第三十話・前編 妹に“サプライズ誕生日会”!? ……なのに準備が王族レベルで逆にバレバレです!!
レイフォード家の邸宅の一室。
ノアとレオンは、テーブルを囲んで密談していた。
「さて、そろそろアリアの誕生日だが……」
「完璧に祝わねばなるまい」
「当然だ。
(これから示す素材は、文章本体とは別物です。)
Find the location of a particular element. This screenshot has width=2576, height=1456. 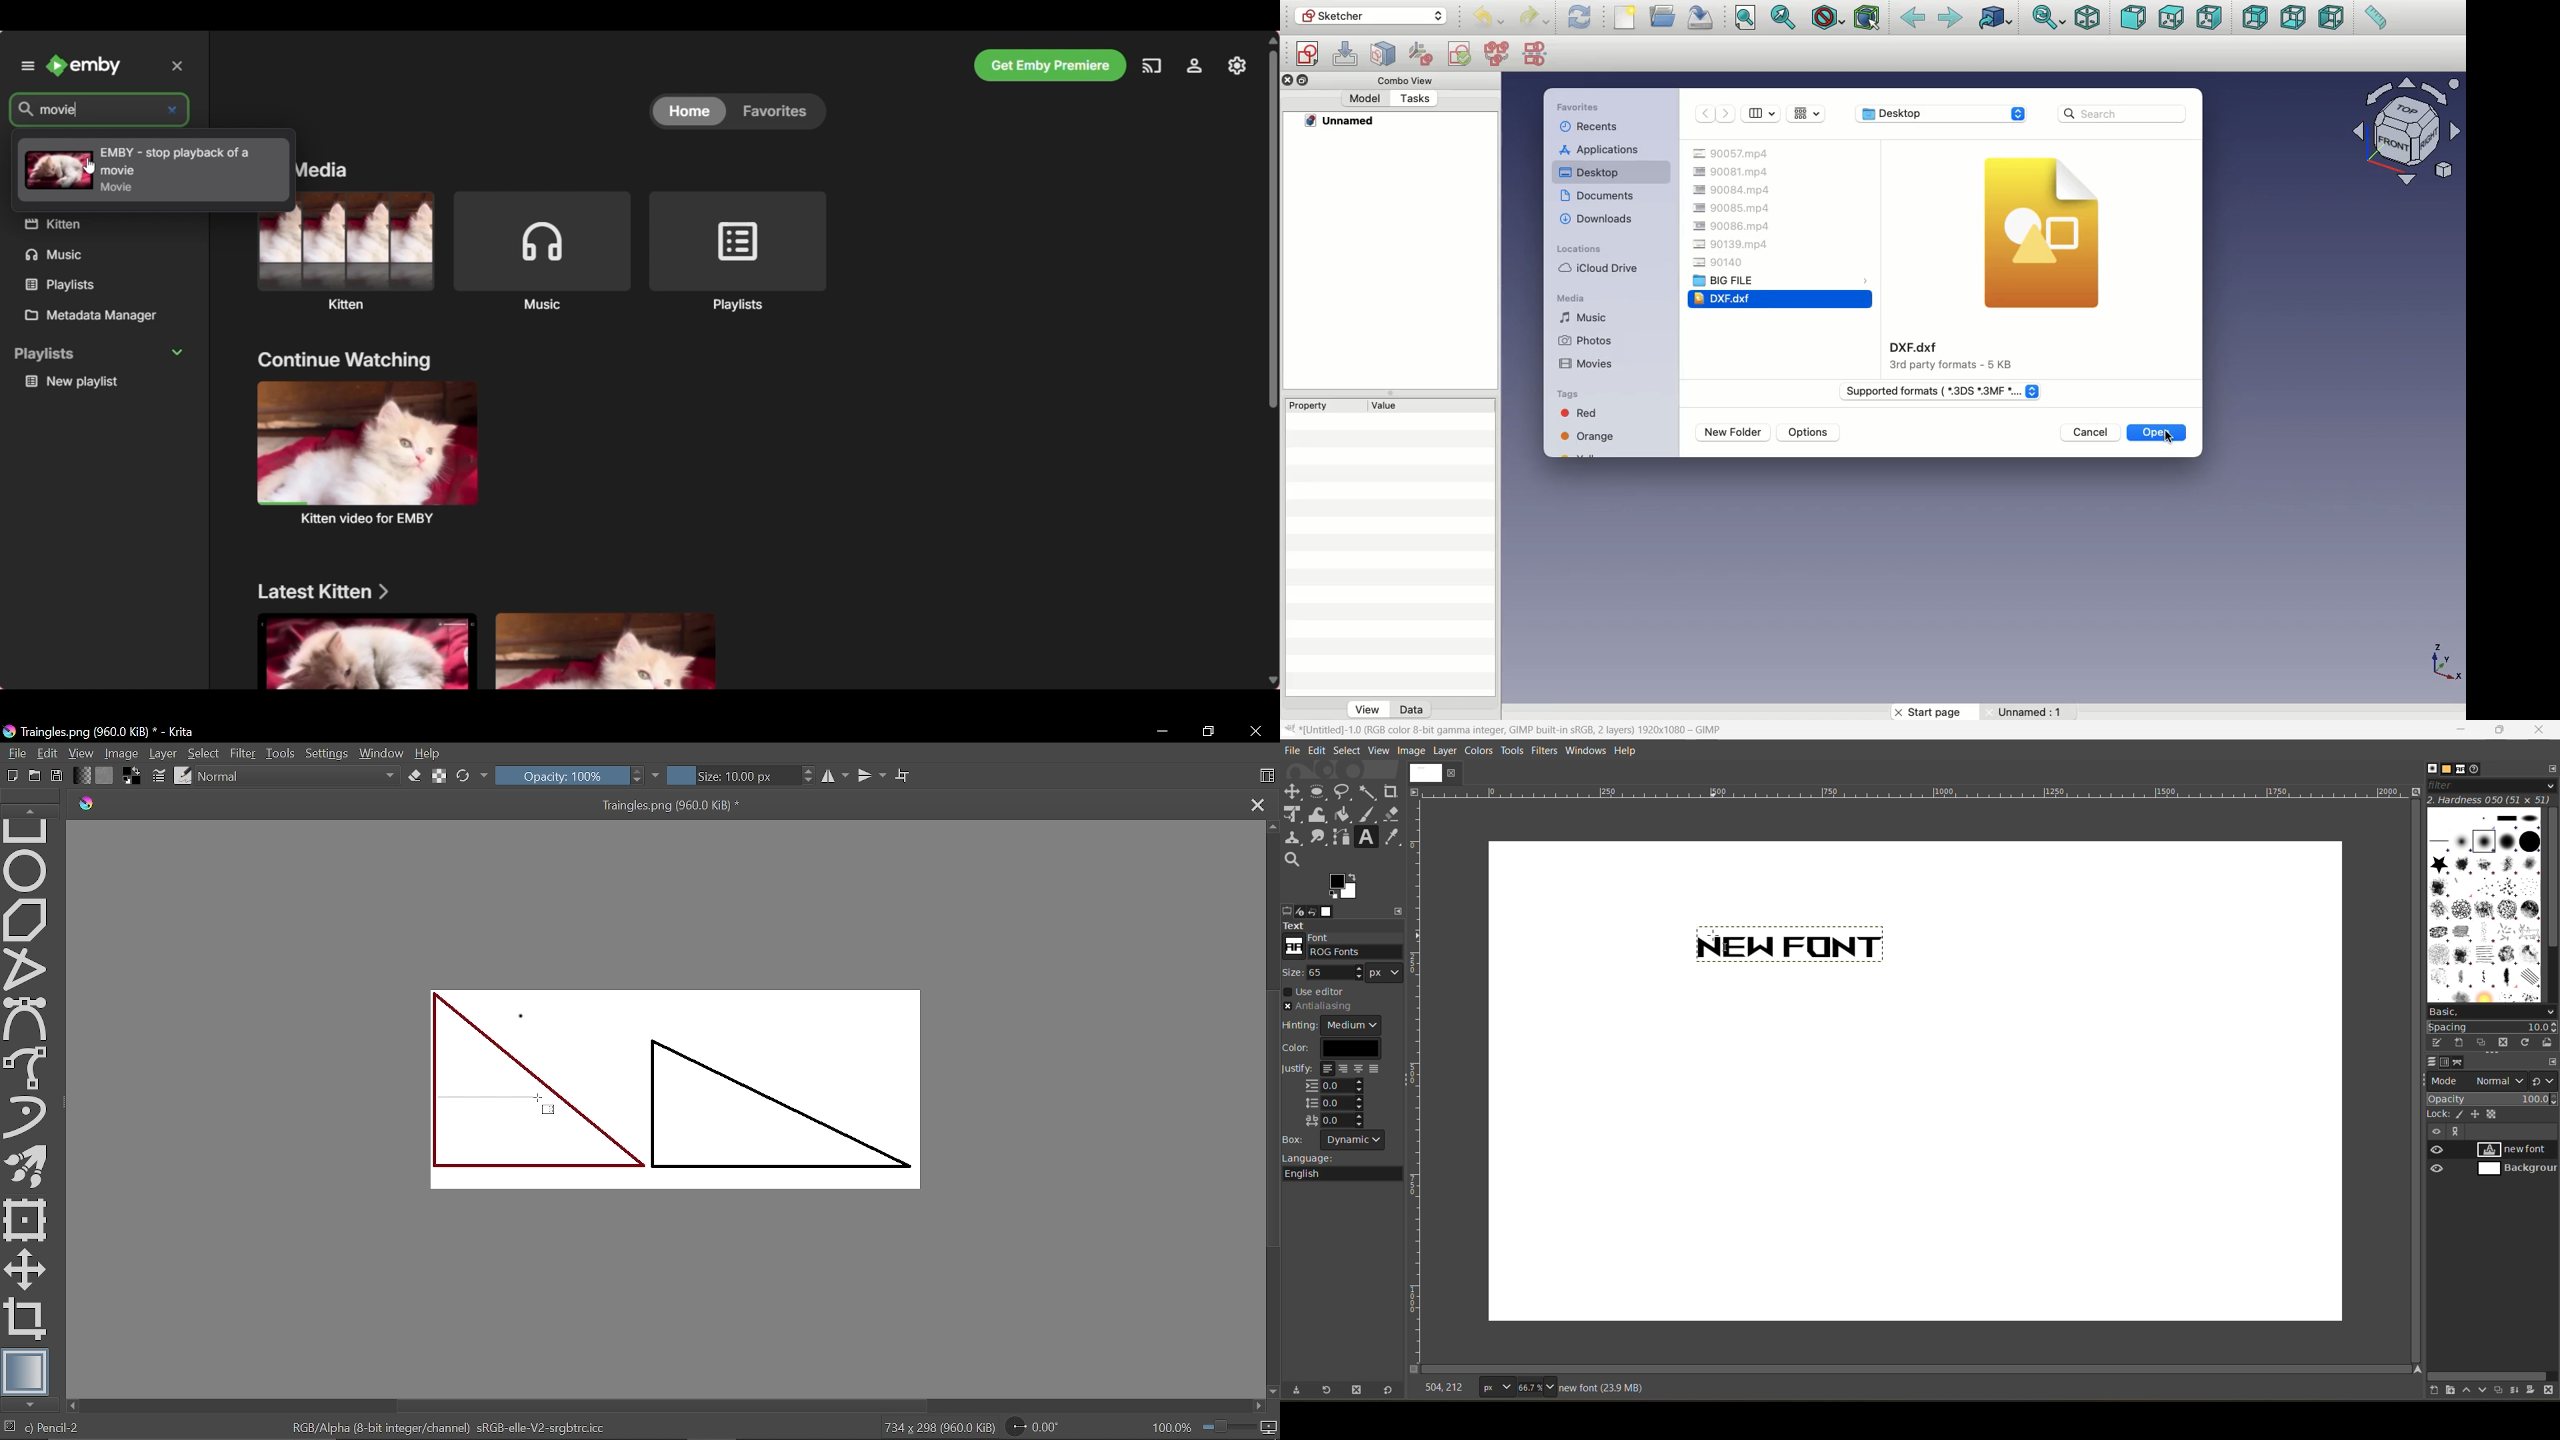

Media is located at coordinates (1572, 297).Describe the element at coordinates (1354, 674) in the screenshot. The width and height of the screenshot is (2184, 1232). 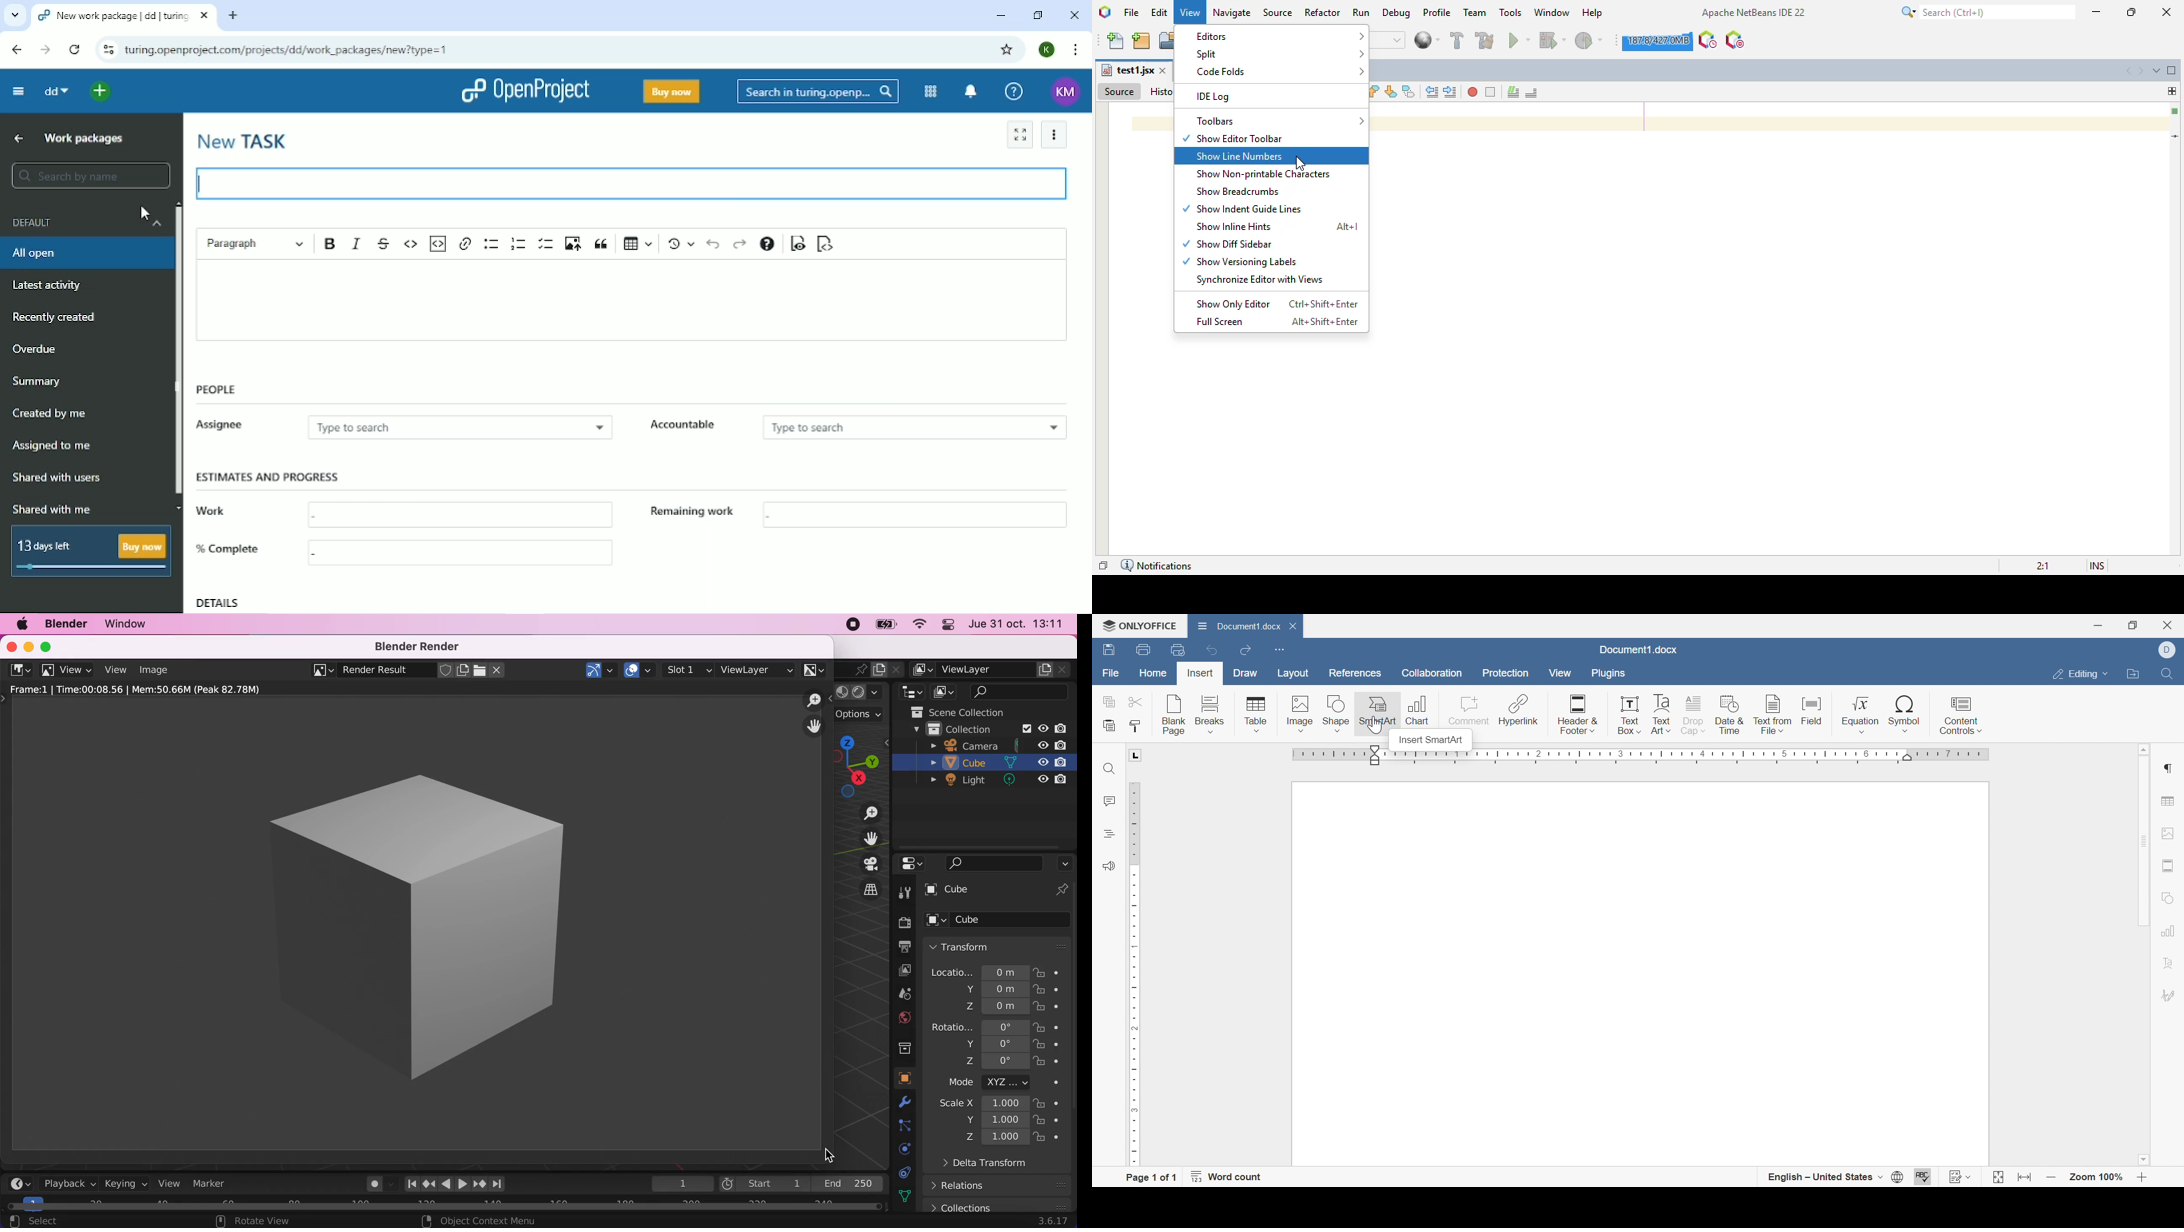
I see `References` at that location.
あの子が生まれた奇跡を、盛大に称えなくては」
兄たちは真剣な眼差しで頷き合うと、分厚い資料を机の上に積み上げた。
それは『王城公式晩餐会マニュアル』『高位貴族式典進行手順』『魔法演出のための基礎と応用』など、明らかにサプライズとは程遠い、国家行事レベルの文書だった。
「今回は、“あくまで自然な驚き”を演出したい」
「だが、準備に抜かりがあってはならない」
――結果。
アリアの誕生日一週間前から、屋敷の中庭に巨大な天幕が張られ、花職人が昼夜問わず飾りつけを行い、給仕たちは“予行演習”を始めた。
「このパイの切り分け、もっと美しく!」
「いや、このリボンの色ではアリア様に似合わん!」
次第に“サプライズ”のはずの準備が、屋敷中に知れ渡っていく。
「……お兄様たち、何か隠してる」
アリアは、リリアナ先生の授業中も心ここにあらずだった。
「アリア、今日の呪文詠唱、間違ってないけど……なにか気になることでも?」
「え、あ、はい……なんでも……」
(でも、あのリボンの箱、どう見てもお祝いの準備だよね……)
一方その頃。
ノアは馬車職人を招いていた。
「“花で覆われた純白の馬車”を、誕生日当日までに完成させてほしい」
「……納期、三日ですか?!」
「問題ないな?」
「は、ははっ、もちろんです!」
レオンは、舞踏演出のリハーサルを指導していた。
「花びらの散らすタイミング、三拍目で! 照明係、魔晶灯は八分の光量でお願い!」
使用人たちは目を回しながらも、レイフォード家の本気を痛感していた。
そしてついに――誕生日前日。
「アリア様、今日は少し外出をお控えいただけますか?」
「え? どうして?」
「お庭に、ええと、珍しい蝶が……えっと……」
「あのね、それ、もう隠す気ないよね?」
アリアは溜息をつきつつも、微笑んだ。